Argentina volvió a demostrar por qué es la actual campeona del mundo. En una tarde cargada de emoción en Atlanta, la selección albiceleste derrotó 2-1 a Inglaterra en una semifinal dramática y consiguió avanzar a la gran final del Mundial 2026, donde buscará retener el título conquistado cuatro años atrás.
El conjunto inglés parecía tener el boleto asegurado cuando logró ponerse en ventaja y controlaba gran parte del encuentro, pero Argentina reaccionó en el tramo decisivo del partido y transformó una derrota que parecía inevitable en una de las remontadas más recordadas del torneo.
La historia comenzó a cambiar en los últimos minutos del compromiso. Cuando el reloj marcaba el minuto 85, Enzo Fernández apareció con un potente disparo desde fuera del área para igualar el marcador y devolverle la esperanza a una afición argentina que soñaba con otra noche épica.

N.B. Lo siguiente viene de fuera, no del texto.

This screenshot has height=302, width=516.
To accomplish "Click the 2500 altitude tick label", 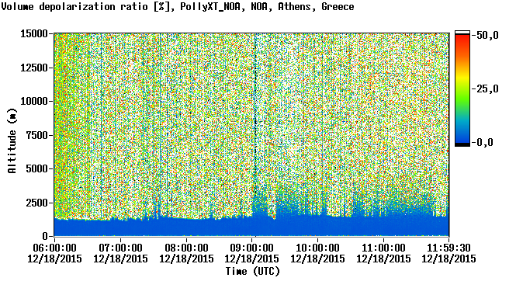I will [36, 203].
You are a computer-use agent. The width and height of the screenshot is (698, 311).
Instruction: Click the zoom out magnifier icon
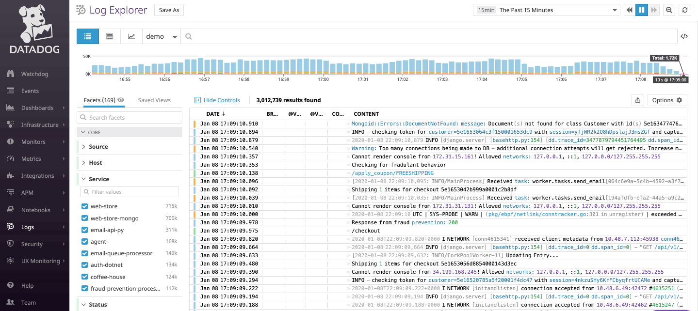[x=669, y=10]
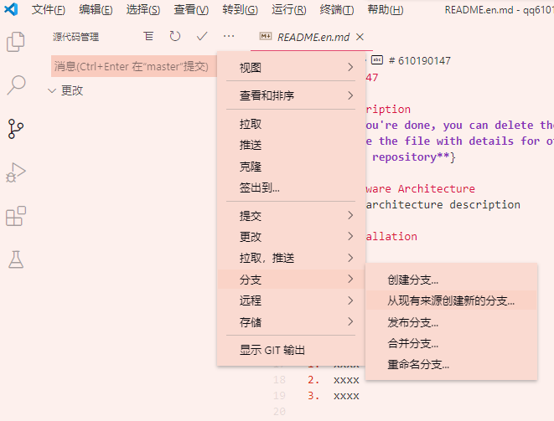Choose 合并分支 from the submenu
Viewport: 554px width, 421px height.
[x=412, y=343]
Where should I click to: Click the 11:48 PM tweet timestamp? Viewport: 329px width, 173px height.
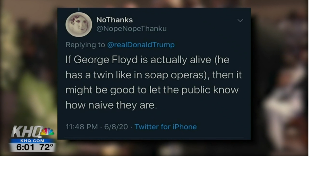click(81, 127)
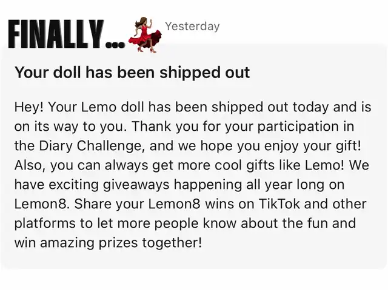Click the 'enjoy your gift!' phrase

point(313,146)
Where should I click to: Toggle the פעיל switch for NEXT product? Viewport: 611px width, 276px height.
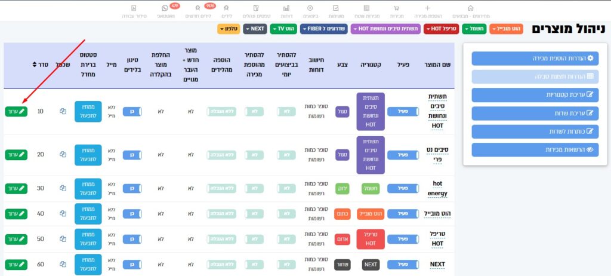click(x=403, y=264)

La remontada definitiva llegó en el tiempo añadido. Lionel Messi volvió a convertirse en protagonista al participar en la jugada que terminó con el cabezazo de Lautaro Martínez al minuto 90+2, desatando la celebración argentina y dejando sin reacción a los "Tres Leones".
El equipo dirigido por Lionel Scaloni mostró carácter en un partido donde tuvo que resistir la presión inglesa durante varios pasajes del encuentro. La Albiceleste encontró en sus figuras la capacidad para resolver un duelo que parecía escaparse y confirmó su fortaleza en los momentos de mayor exigencia.

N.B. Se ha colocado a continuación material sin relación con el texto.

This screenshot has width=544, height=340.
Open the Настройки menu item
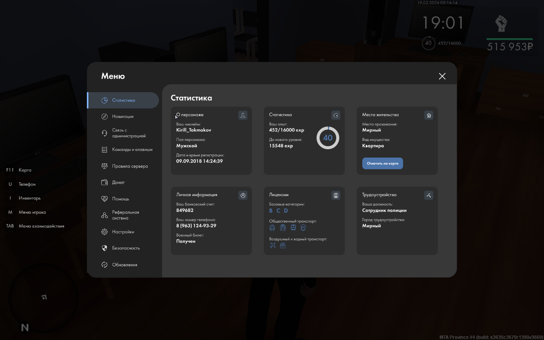pos(123,232)
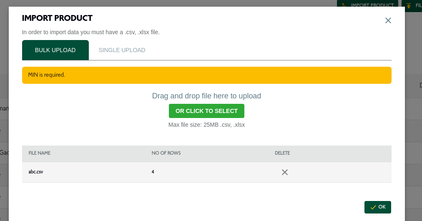This screenshot has width=422, height=221.
Task: Click the Or Click To Select button
Action: (x=206, y=111)
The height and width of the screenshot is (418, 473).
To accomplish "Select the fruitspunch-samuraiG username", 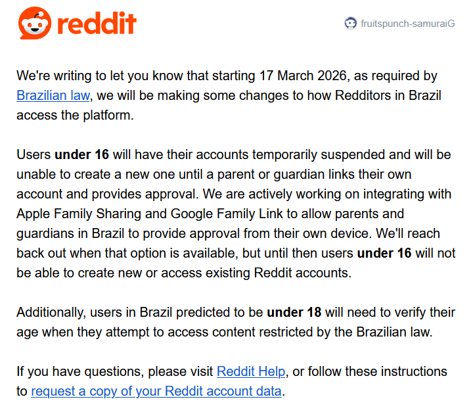I will point(407,24).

Para Inglaterra, la eliminación representó un duro golpe después de haber estado cerca de regresar a una final mundialista. El equipo europeo no logró sostener la ventaja y terminó cediendo ante la reacción de una Argentina que nunca renunció al partido.
El enfrentamiento también estuvo marcado por la histórica rivalidad entre ambas selecciones, una de las más intensas del fútbol internacional, que volvió a escribir un nuevo capítulo en una Copa del Mundo.
Con esta victoria, Argentina alcanza por segundo Mundial consecutivo la gran final, consolidando una era exitosa bajo el mando de Scaloni y liderada por un Lionel Messi que continúa siendo determinante pese al paso de los años.
La selección sudamericana ahora tendrá un desafío mayúsculo: enfrentar a España en el partido por el título. La Roja llega después de superar 2-0 a Francia en la otra semifinal disputada en East Rutherford, Nueva Jersey.

La final del Mundial 2026 promete un duelo de estilos entre dos potencias del fútbol mundial: Argentina, campeona vigente y con Messi como referente histórico, frente a una España que buscará levantar nuevamente el trofeo más importante del planeta.
La Albiceleste ya escribió otra página dorada en su historia. En Atlanta, pasó de estar contra las cuerdas a celebrar una clasificación agónica gracias al talento individual, la experiencia de sus líderes y una capacidad de reacción que volvió a aparecer cuando más lo necesitaba.
Ahora toda Argentina mira hacia la gran cita mundialista: una final frente a España donde estará en juego la gloria máxima y la posibilidad de que la era Messi cierre con otro capítulo inolvidable en los libros del fútbol.